In het beheerscontract 2008–2012 tussen de Belgische Staat en de naamloze vennootschap van publiek recht Nationale Maatschappij der Belgische Spoorwegen (NMBS) werd voorzien in de invoering van een nieuwe tariefverlaging voor mensen met een laag inkomen.

Met het oog op een duidelijke afbakening van de doelgroep en het garanderen van een eenvoudige en laagdrempelige toekenningprocedure wordt het gereduceerde tarief gekoppeld aan het Omnio-statuut.

De NMBS verbindt er zich in het beheerscontract toe om voor de reizigers die om bepaalde sociale redenen recht hebben op een tariefreductie, te voorzien in een eenvoudige aanvraagprocedure, met zo weinig mogelijk administratieve lasten. De NMBS werkt hiervoor samen met de Kruispuntbank van de Sociale Zekerheid (KSZ).

De Staat kent de NMBS vanaf 2008 een bedrag van 2,3 miljoen euro toe, bovenop de jaarlijkse exploitatietoelage ter compensatie van de minderontvangsten van de reizigers met een Omnio-statuut. Dat bedrag is bedoeld als provisie en het verschil wordt altijd door de Staat gecompenseerd.

De NMBS verbindt er zich toe om jaarlijks vóór 30 april een rapport over te maken aan de minister van Overheidsbedrijven en aan het directoraat-generaal Vervoer te Land (DGVL) met vermelding van het verbruik en de evolutie van het aantal klanten met Omnio-statuut.

Graag had ik het volgende vernomen:

1) Kan de minister een overzicht geven van het aantal reizigers met Omnio-statuut dat gebruik gemaakt heeft van het vervoer van de NMBS? Graag kreeg ik een overzicht per maand sinds de invoering van de tariefformule.

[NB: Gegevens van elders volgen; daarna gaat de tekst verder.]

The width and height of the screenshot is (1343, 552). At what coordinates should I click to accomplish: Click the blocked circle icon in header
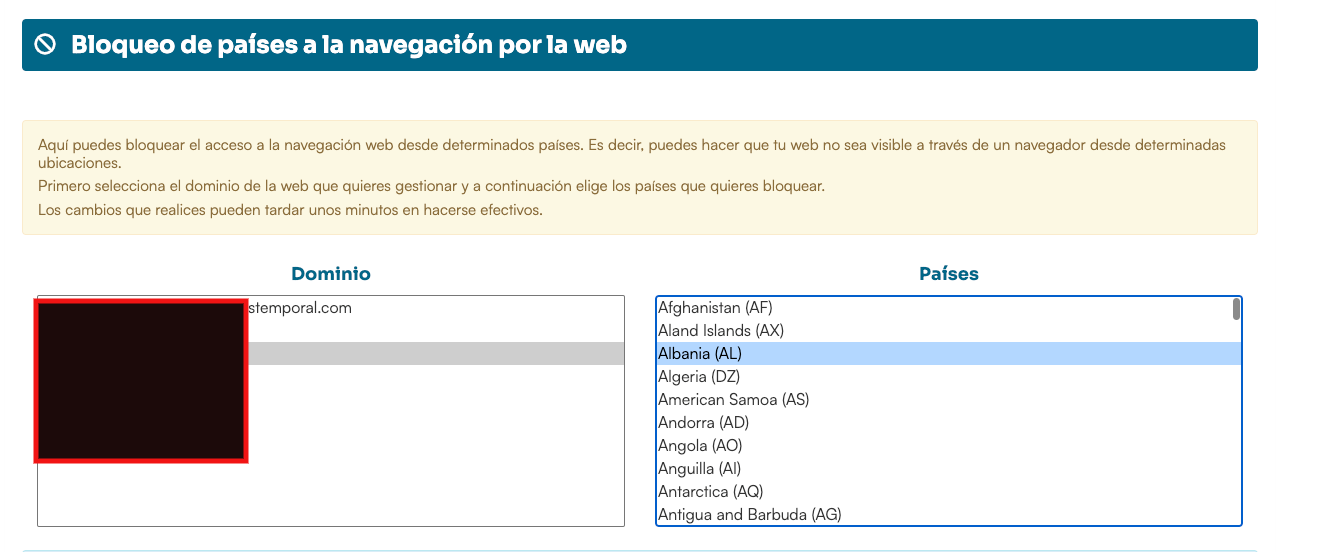tap(45, 44)
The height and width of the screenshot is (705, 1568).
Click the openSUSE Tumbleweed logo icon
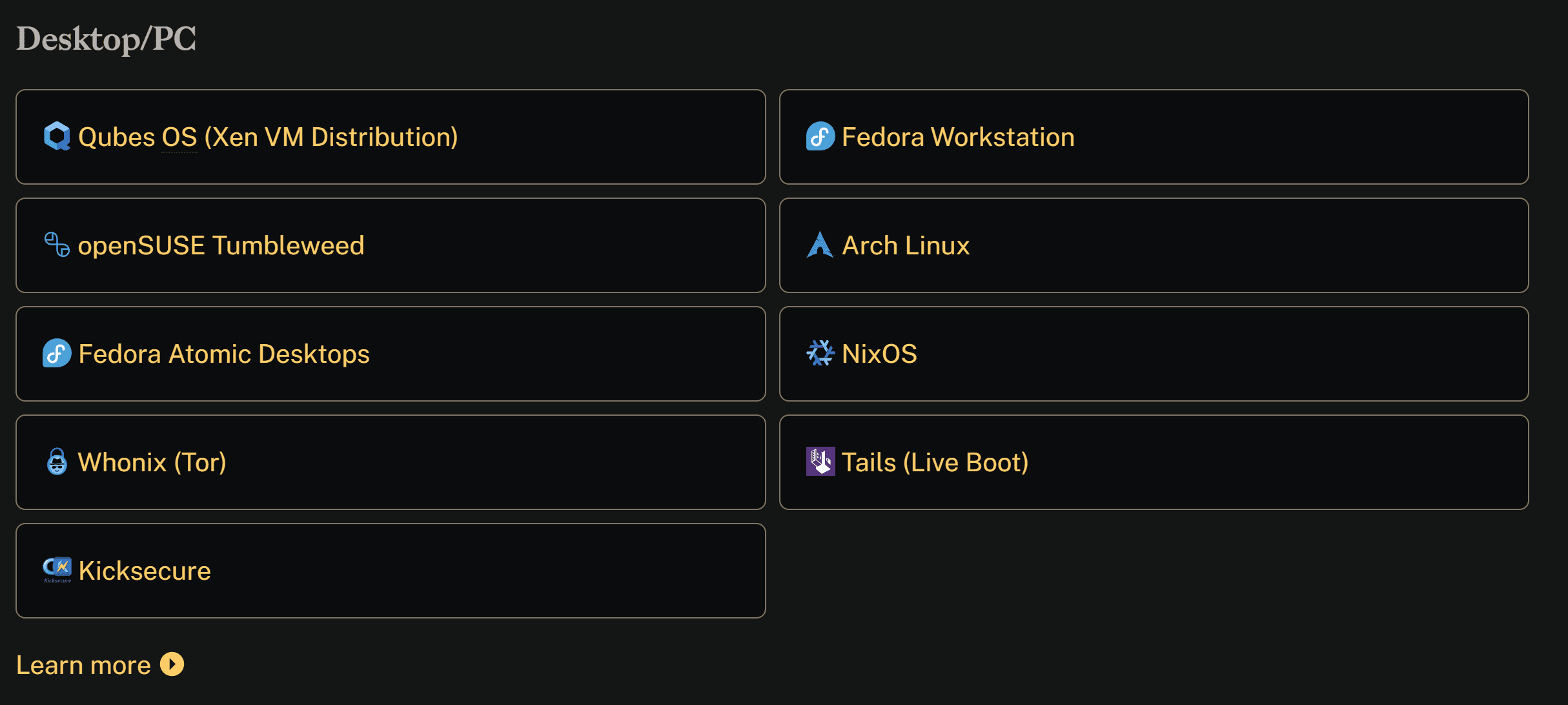(x=57, y=245)
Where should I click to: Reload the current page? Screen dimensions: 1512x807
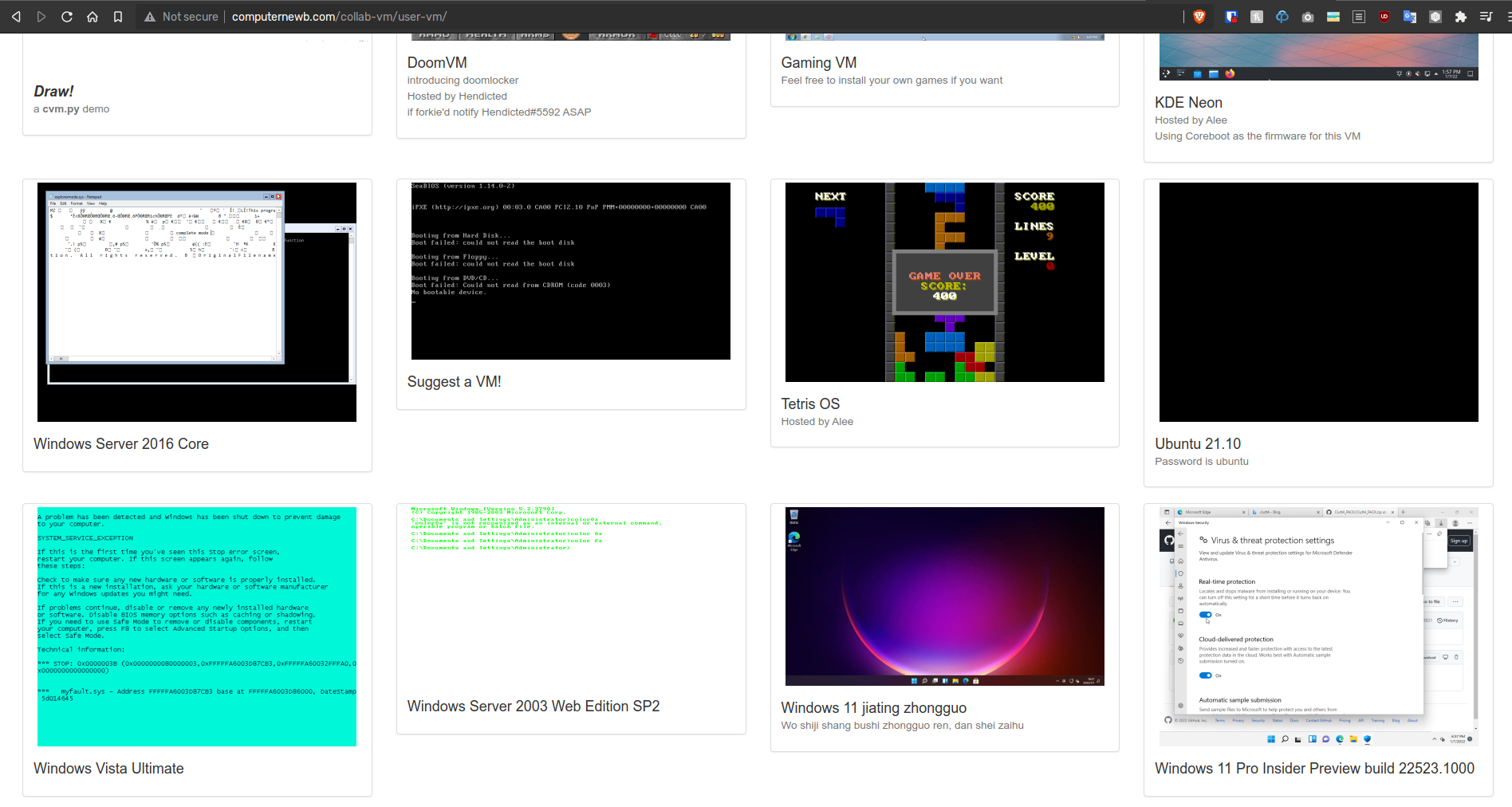coord(67,17)
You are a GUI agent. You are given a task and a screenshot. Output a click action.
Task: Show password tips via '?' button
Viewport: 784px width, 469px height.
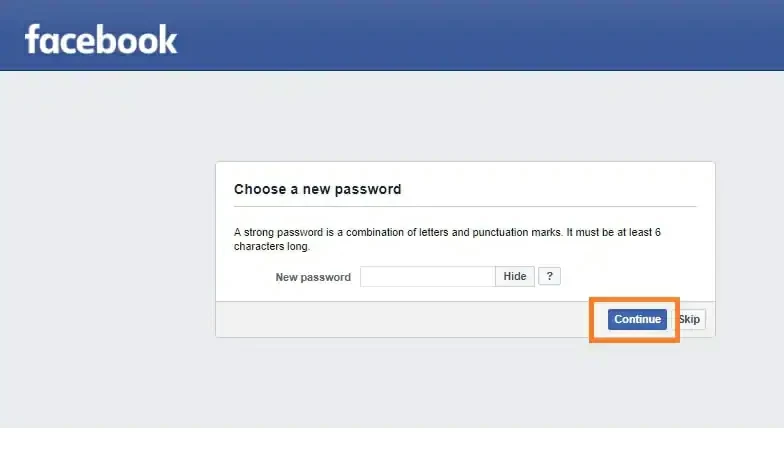tap(549, 276)
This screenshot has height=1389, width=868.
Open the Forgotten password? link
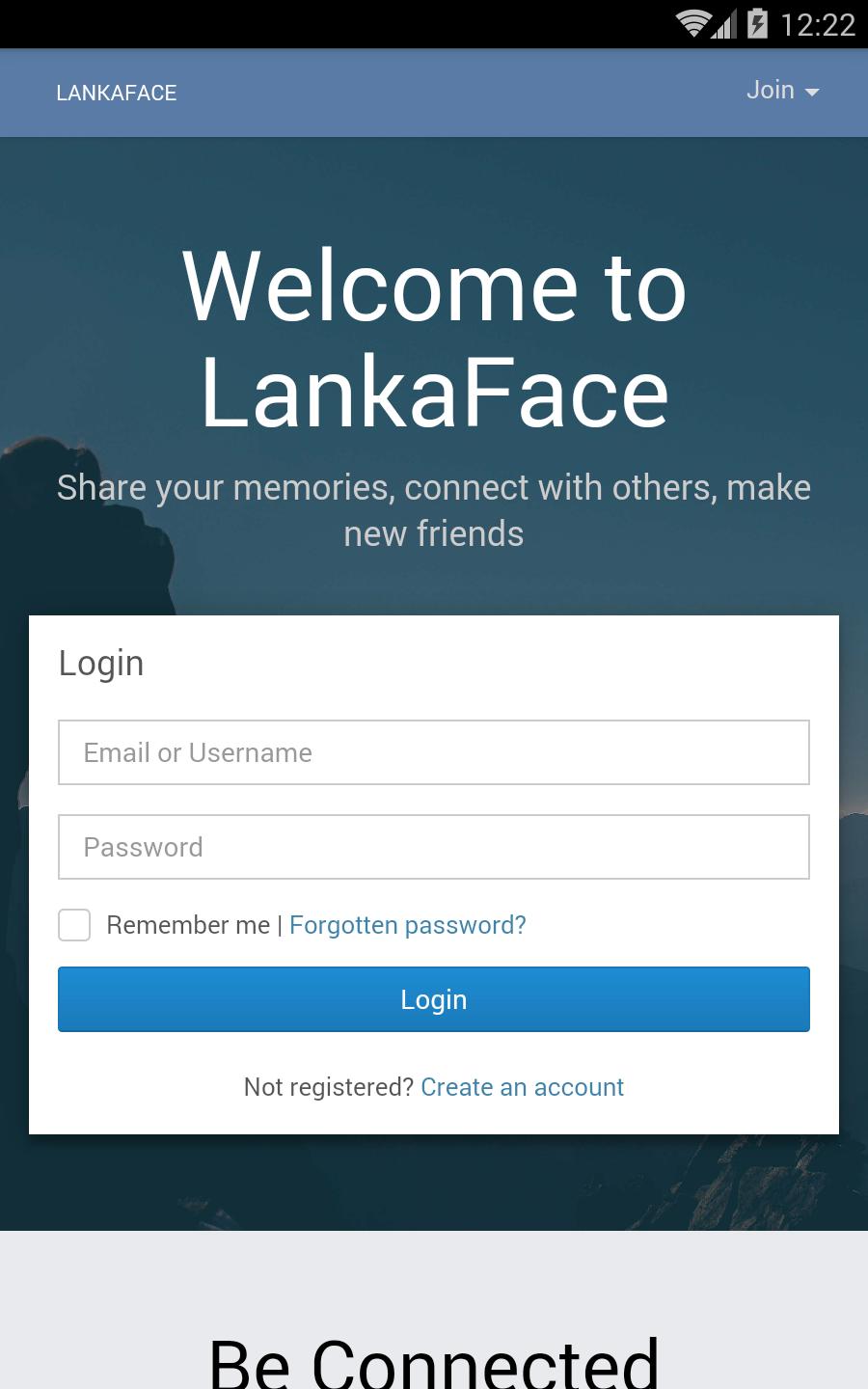pos(408,925)
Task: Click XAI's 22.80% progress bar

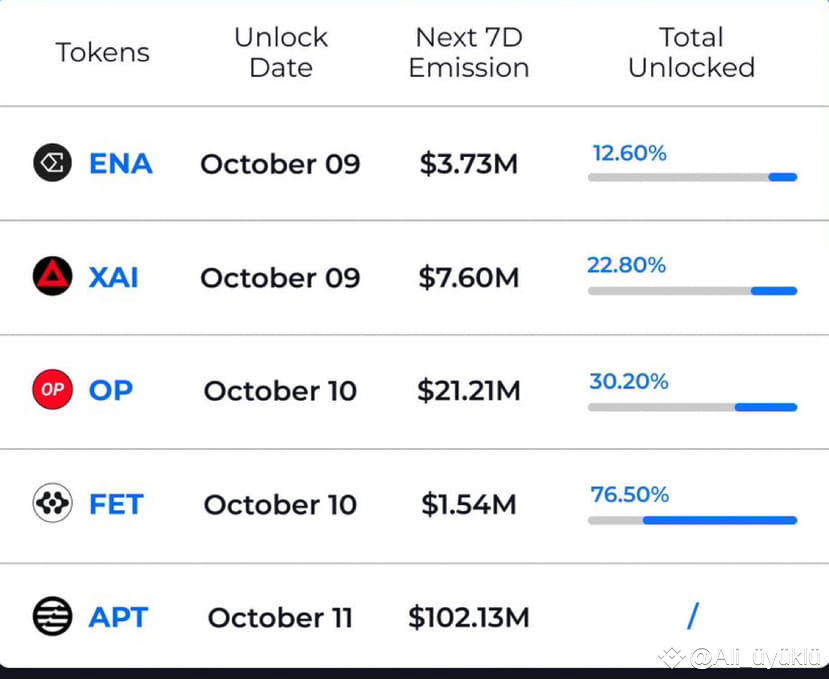Action: coord(692,291)
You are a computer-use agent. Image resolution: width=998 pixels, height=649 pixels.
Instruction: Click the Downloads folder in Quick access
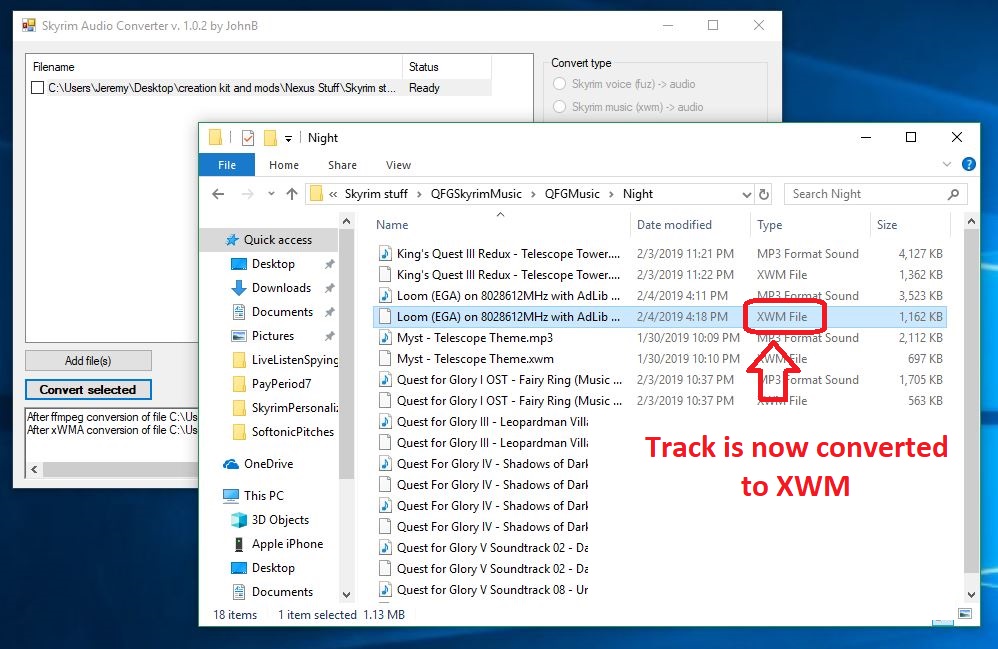tap(281, 288)
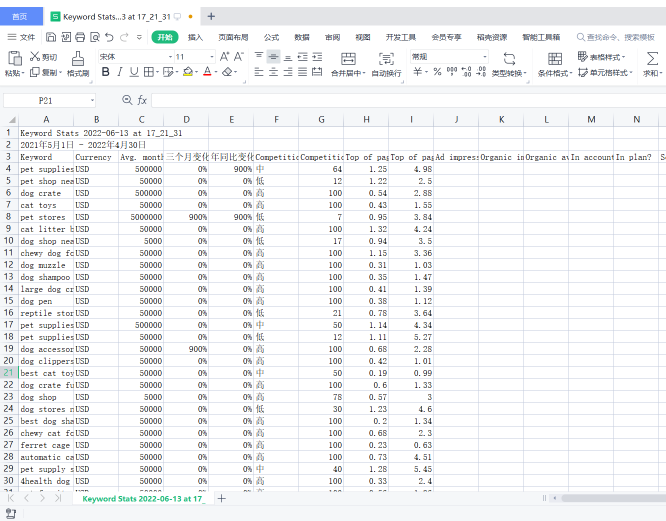The image size is (666, 521).
Task: Open the Insert (插入) ribbon tab
Action: [x=195, y=37]
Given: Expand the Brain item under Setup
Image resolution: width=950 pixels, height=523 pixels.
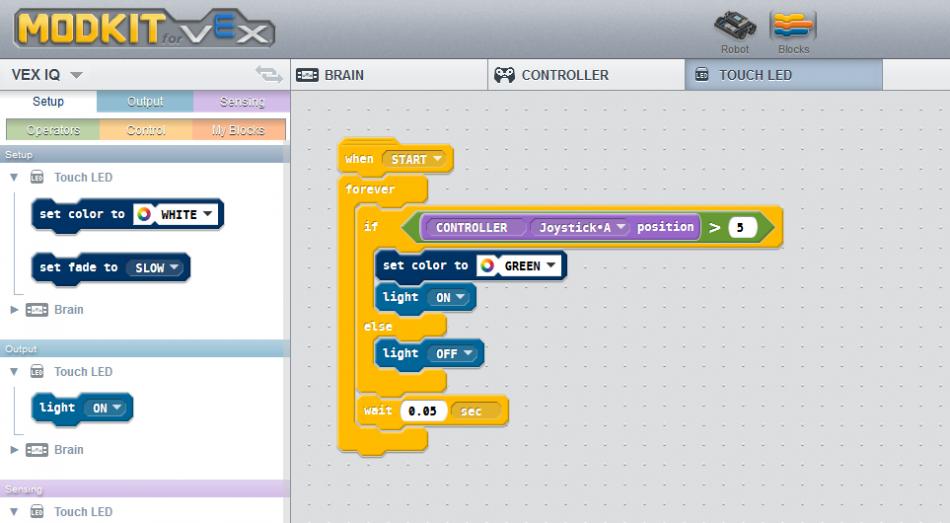Looking at the screenshot, I should point(14,310).
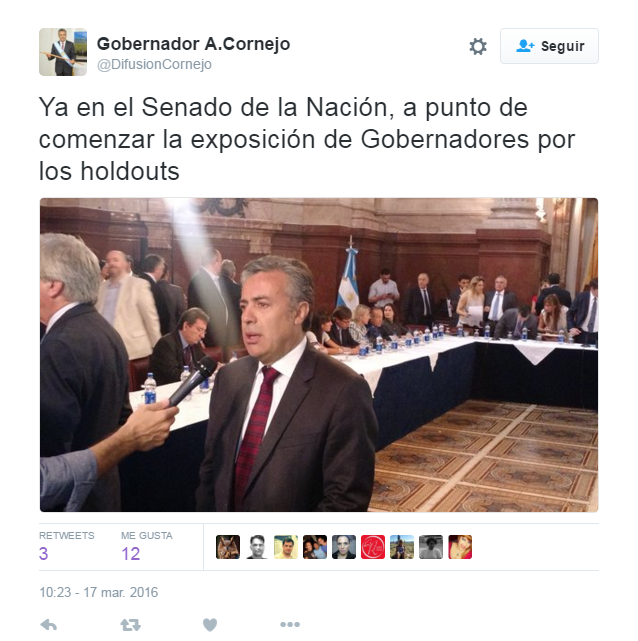View the 3 retweets count
Screen dimensions: 638x641
[x=43, y=554]
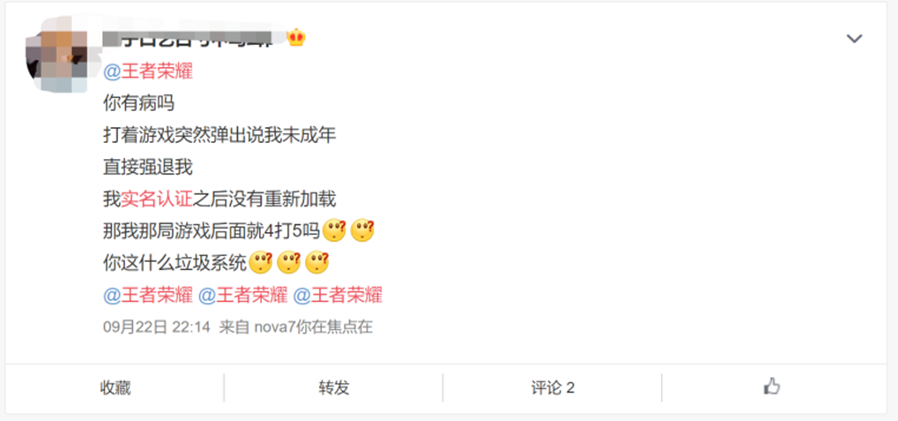Screen dimensions: 898x421
Task: Click the thumbs-up like icon
Action: click(772, 387)
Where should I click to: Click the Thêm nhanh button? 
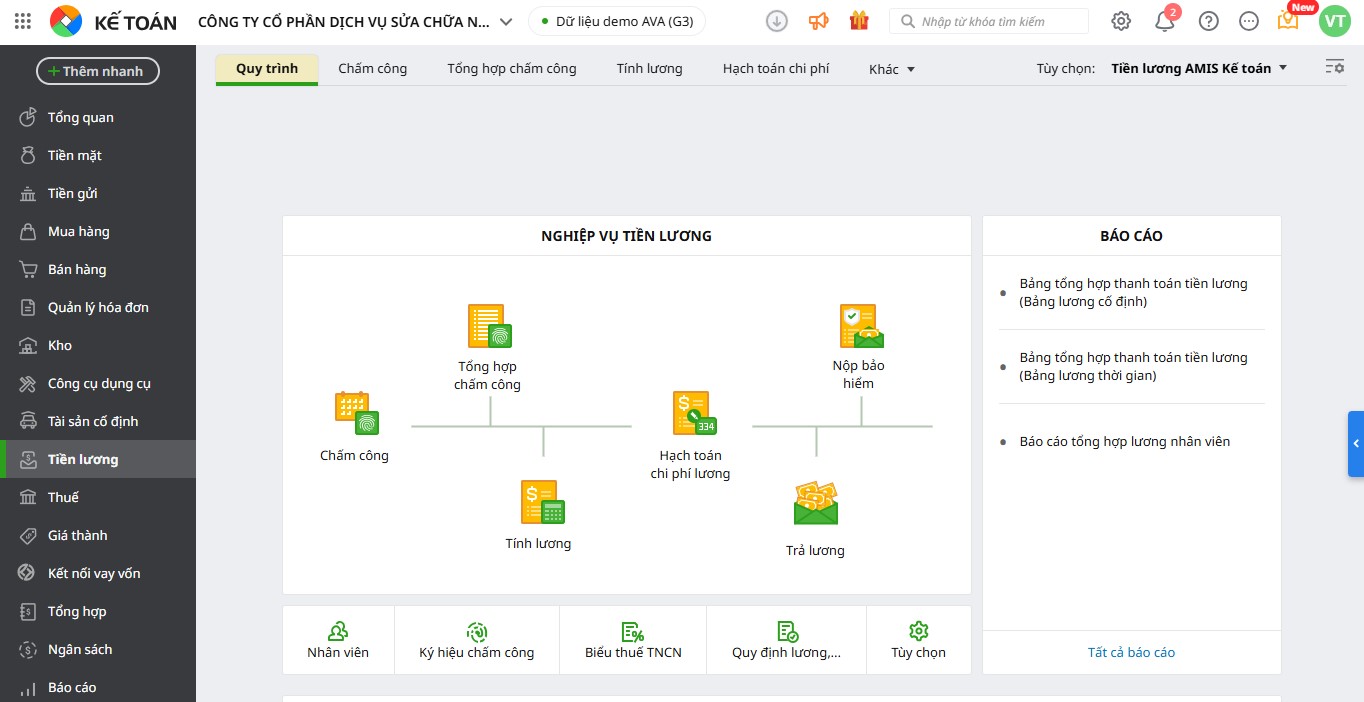(x=98, y=71)
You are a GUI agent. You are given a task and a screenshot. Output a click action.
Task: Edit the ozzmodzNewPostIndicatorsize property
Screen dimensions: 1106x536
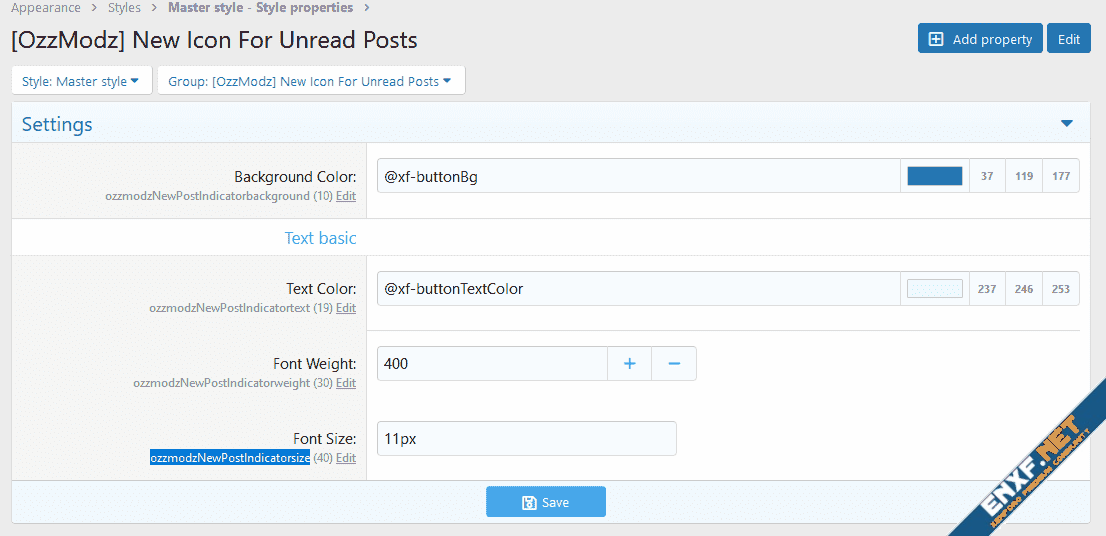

2) Kan ze een overzicht geven van de kosten doorgerekend aan de Staat, ter compensatie voor de reizigers met Omnio-statuut? Graag kreeg ik die gegevens opnieuw opgedeeld per maand sinds de invoering van de nieuwe tariefformule.

3) Werden er initiatieven genomen om de reizigers met een Omnio-statuut te sensibiliseren over de mogelijkheid te reizen tegen een verlaagd tarief?

4) Op welke manier gebeurde dit?

5) Kan zij de effectiviteit van de genomen initiatieven staven aan de hand van cijfers?

6) Zullen er in de nabije toekomst nog bijkomende initiatieven genomen worden voor de communicatie met de doelgroep over de verlaagde tariefformule?

7) Werd met de Kruispuntbank van de Sociale Zekerheid een overeenkomst gesloten voor de elektronische uitwisseling van gegevens die nodig zijn voor de aanvraag van het verlaagde tarief? Zo ja, welke voorwaarden werden in die overeenkomst vastgelegd?

8) Het Omnio-statuut wordt niet automatisch toegekend aan de rechthebbenden. Slechts een derde van het potentiële doelpubliek beschikt daadwerkelijk over een attest voor het Omnio-statuut. Heeft de NMBS in haar communicatie aandacht voor deze toegangsdrempel tot het verlaagde tarief? Zo ja, op welke manier?